La Cedu condanna l'Italia per l'ergastolo ostativo

La Corte Europea dei Diritti dell'Uomo ha condannato l'Italia per il cosiddetto "ergastolo ostativo", ovvero per quella tipologia di ergastolo che viene applicato per i soggetti legati ad associazione mafiosa nei casi in cui non sussiste una volontà di collaborazione. L'ergastolo ostativo, in soldoni, è quello che prevede il "fine pena mai" e che non consente quindi l'accesso ad alcun beneficio.

Secondo la Cedu questo tipo di ergastolo, previsto dall'ordinamento italiano allo scopo di combattere la criminalità organizzata, è contrario all'articolo 3 della Convenzione europea dei diritti dell'Uomo, sottoscritta dall'Italia, che vieta trattamenti inumani e degradanti.

La sentenza che ha affermato questo principio è legata al ricorso presentato da Marcello Viola, condannato all'ergastolo per omicidi, rapimenti e, soprattutto, per associazione mafiosa. La Cedu ha condannato l'Italia a pagare a Viola 6mila euro di spese legali.

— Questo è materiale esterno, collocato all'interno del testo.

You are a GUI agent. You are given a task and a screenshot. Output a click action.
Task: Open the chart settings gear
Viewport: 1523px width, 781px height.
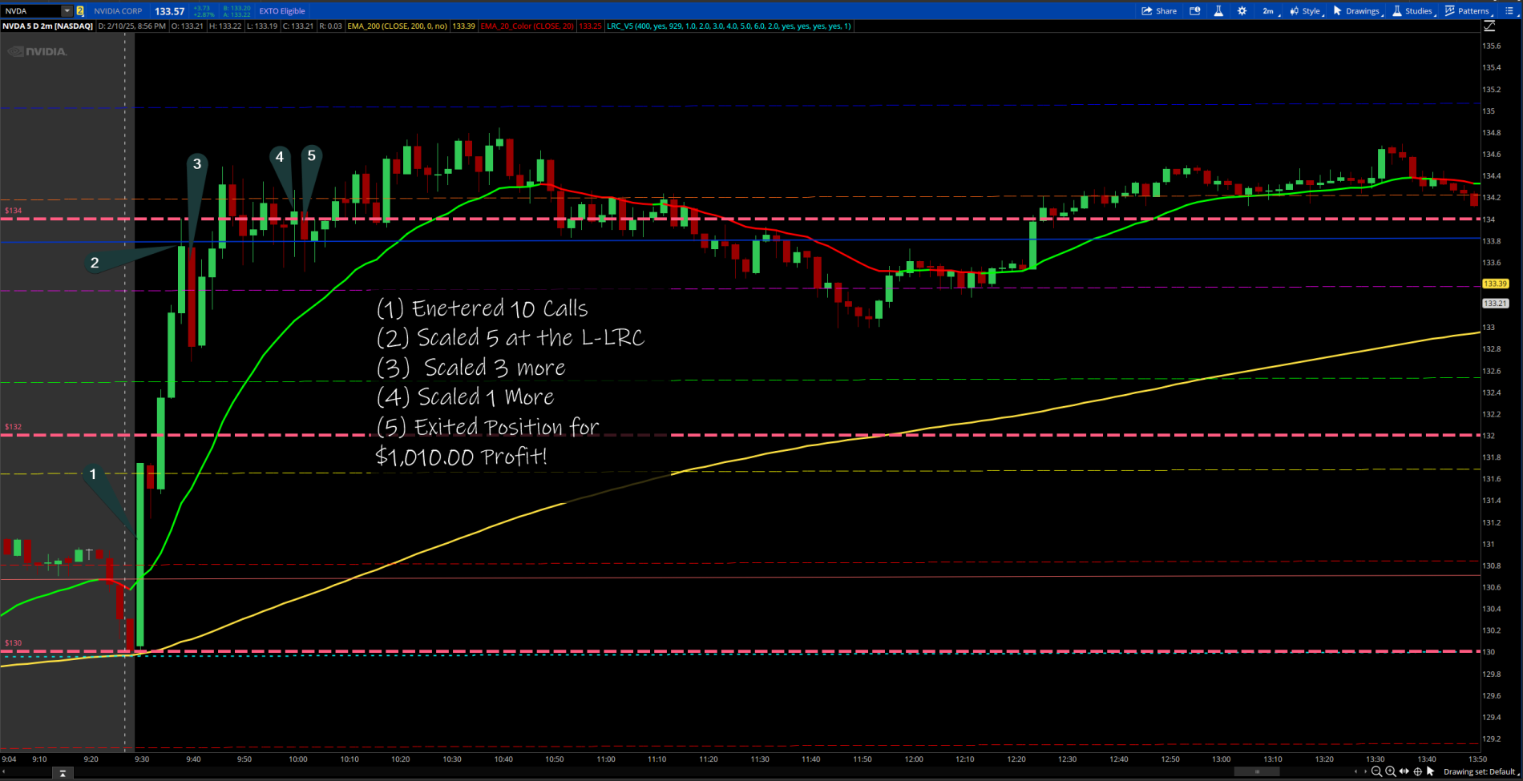[x=1242, y=11]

Patrizio Gonnella, presidente di Antigone, ha così commentato: "Sull'ergastolo ostativo, la Corte Europea dei Diritti dell'Uomo, nel caso Viola, ha preso una decisione di grande rilievo stabilendo che la dignità umana viene prima, sempre. La dignità umana è un bene che non si perde mai. La Corte ribadisce un principio che i più grandi giuristi italiani avevano già espresso, ossia che sono inaccettabili gli automatismi (assenza di collaborazione) che precludono l'accesso ai benefici. Una persona che dia prova di partecipazione all'opera di risocializzazione deve avere sempre una prospettiva possibile di libertà. Ci auguriamo che il legislatore tenga conto di questa sentenza modificando le norme penitenziarie e i suoi inaccettabili automatismi".